Lubricin is a mucin-like glycoprotein originally discovered in synovial fluid, as a secreted product of cells that line the joint tissues, which is present at the surface of articular cartilage and it has been investigated on its roles at the ocular surface, in normal and pathologic conditions such as dry eye.
The objective of the study is to assess the tolerability, safety and efficacy of Lubricin eye drops solution administered over 4 weeks versus sodium hyaluronate (Na-HY) eye drops solution in subjects with moderate dry eye.
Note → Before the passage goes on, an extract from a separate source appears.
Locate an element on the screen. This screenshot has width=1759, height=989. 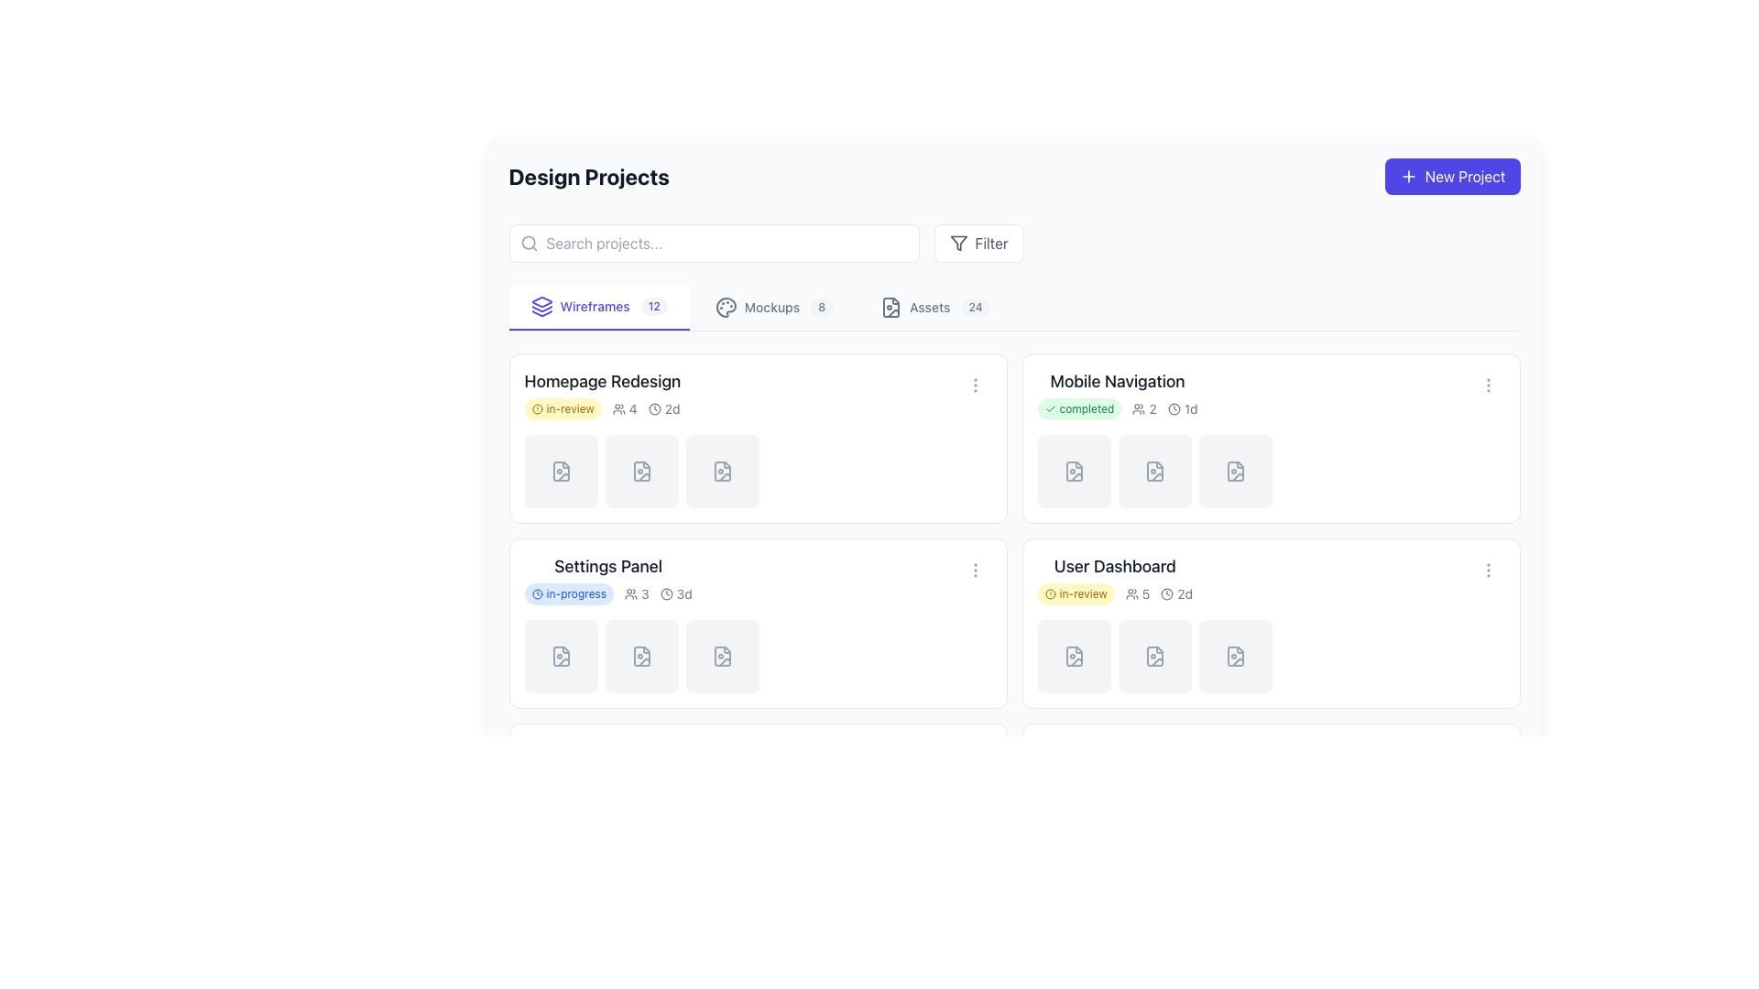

|Condition or disease||Intervention/treatment||Phase|
|Dry Eye Syndrome Tear Film Insufficiency||Device: Lubricin Device: Sodium Hyaluronate||Not Applicable|
Dry eye, or keratoconjunctivitis sicca, is a chronic inflammatory condition of the ocular surface that may cause severe symptoms and visual impairment. The 2007 international dry eye workshop (DEWS) defined the disease as follows: "Dry eye is a multifactorial disease of the tears and ocular surface that results in symptoms of discomfort, visual disturbance, and tear film instability with potential damage to the ocular surface. It is accompanied by increased osmolarity of the tear film and inflammation of the ocular surface".
Lubricin is a mucin-like glycoprotein originally discovered in synovial fluid, as a secreted product of cells that line the joint tissues, which is present at the surface of articular cartilage.
In vitro studies have shown that lubricin in saline buffer acts as a lubricant between various surfaces, as well as in synovial fluid, providing evidence that lubricin is a principal lubricating protein in joints. Besides the lubricating property, lubricin has been shown to exert anti-adhesive action, strain energy dissipation, and a protective effect on underlying cells.
Lubricin has been investigated on its roles at the ocular surface, in normal and pathologic conditions such as dry eye. In fact, Lubricin is a natural human protein with most potent lubricant and anti-adhesive properties present on the ocular surface and on meibonian gland. The presence of this protein at the ocular surface was first described by the team of Sullivan D.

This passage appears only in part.